球形幽门螺杆菌vacA基因表达质粒构建及表达

目的构建球形幽门螺杆菌vacA基因的重组表达质粒,初步观察其在E.coli中的表达。方法采用亚克隆技术,用BamHⅠ和SacⅠ从重组质粒pMD-18T-vacA上切下vacA基因,插入表达载体pET32a（＋）质粒,转化大肠埃希菌BL21,在氨苄青霉素阳性的LB平板上筛选阳性重组子,并经双酶切及PCR扩增鉴定。重组质粒pET32a（＋）-vacA转化大肠埃希菌,（IPTG）诱导表达后进行（SDS-PAGE）电泳和凝胶扫描定量分析。结果重组质粒酶切和PCR鉴定与预期结果相符,成功构建携带vacA基因的重组原核表达质粒pET32a（＋）-vacA。核酸序列测定及同源性分析证实,表达质粒pET32a（＋）-cagA中所含vacA基因与GenBank中的vacA序列同源性达到99.2%。vacA基因在大肠埃希菌中诱导表达后获得约156 kD蛋白,蛋白含量占全菌体蛋白含量15.5%。
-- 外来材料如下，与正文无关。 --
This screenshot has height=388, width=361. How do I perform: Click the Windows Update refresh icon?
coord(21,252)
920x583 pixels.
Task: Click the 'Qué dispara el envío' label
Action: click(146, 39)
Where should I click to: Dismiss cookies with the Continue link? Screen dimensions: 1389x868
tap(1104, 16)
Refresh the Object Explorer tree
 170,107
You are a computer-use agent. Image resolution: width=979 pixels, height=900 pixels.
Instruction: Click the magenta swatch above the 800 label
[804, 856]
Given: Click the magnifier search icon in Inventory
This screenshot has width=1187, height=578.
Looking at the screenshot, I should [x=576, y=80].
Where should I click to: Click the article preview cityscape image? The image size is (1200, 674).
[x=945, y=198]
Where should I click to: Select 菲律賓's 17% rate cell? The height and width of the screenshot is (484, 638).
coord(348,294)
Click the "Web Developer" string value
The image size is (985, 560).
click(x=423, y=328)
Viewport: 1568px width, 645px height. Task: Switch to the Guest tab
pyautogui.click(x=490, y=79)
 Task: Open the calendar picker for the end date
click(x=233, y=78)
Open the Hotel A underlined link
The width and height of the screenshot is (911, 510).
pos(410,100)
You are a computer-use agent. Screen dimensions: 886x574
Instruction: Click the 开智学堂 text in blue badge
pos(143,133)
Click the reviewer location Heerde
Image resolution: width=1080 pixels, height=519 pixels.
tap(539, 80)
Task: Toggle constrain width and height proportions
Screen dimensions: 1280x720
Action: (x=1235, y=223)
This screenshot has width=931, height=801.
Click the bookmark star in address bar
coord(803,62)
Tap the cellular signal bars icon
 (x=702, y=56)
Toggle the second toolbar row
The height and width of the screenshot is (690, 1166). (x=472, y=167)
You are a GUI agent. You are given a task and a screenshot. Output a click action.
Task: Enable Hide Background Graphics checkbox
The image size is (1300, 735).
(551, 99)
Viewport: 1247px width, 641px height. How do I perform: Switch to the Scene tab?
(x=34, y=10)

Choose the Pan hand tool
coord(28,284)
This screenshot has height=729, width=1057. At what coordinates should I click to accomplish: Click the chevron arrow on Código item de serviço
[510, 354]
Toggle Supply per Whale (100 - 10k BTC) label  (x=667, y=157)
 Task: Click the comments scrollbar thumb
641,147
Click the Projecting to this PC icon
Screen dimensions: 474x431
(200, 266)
结论成功构建球形H.pylori vacA基因重组表达质粒,并获得高效表达,为研究该基因蛋白的生物学特性及DNA疫苗研制奠定了基础。

Construction and expression of prokaryotic expression plasmid of vacA gene of coccoid helicobacter pylori

Objective To construct prokaryotic expression plasmid of vacA gene of coccoid Helicobacter pylori.Methods VacA gene was digested with restriction endonucleases from recombinant plasmid pMD-18T-vacA and was inserted into expression vector pET32a(+) by subclone technique,then the recombinants were transformed into E.coli BL21 and identified by restriction endonucleases digestion and PCR.Then the geneticaly engineered bacteria of including pET32a(+) vacA plasmids were induced by IPTG,the expression product was analyzed by SDS-PAGE and densitometric scanning.Results The positive recombinant plasmids pET32a(+) vacA were identified by restriction endonucleases digestion and PCR,in accordance with the expected results.Sequence analysis showed that the vacA gene homology of coccoid.H.pylori and reported in GenBand was 99.2%.Plasmid pET23a(+) vacA could express a specific 156KD a protein in E.coli BL21,the protein accouterd for 15.5% of total protein of recombinant bacterial.Conclusion The prokaryotic expression plasmids,which contain vacA gene of coccoid H.pylori are successfully constructed.Plasmid pET32a(+) vacA can express specific protein in E.coli BL21.This work will help studying the biologic character of VacA protein and DNA vaccine against H.pylori infection.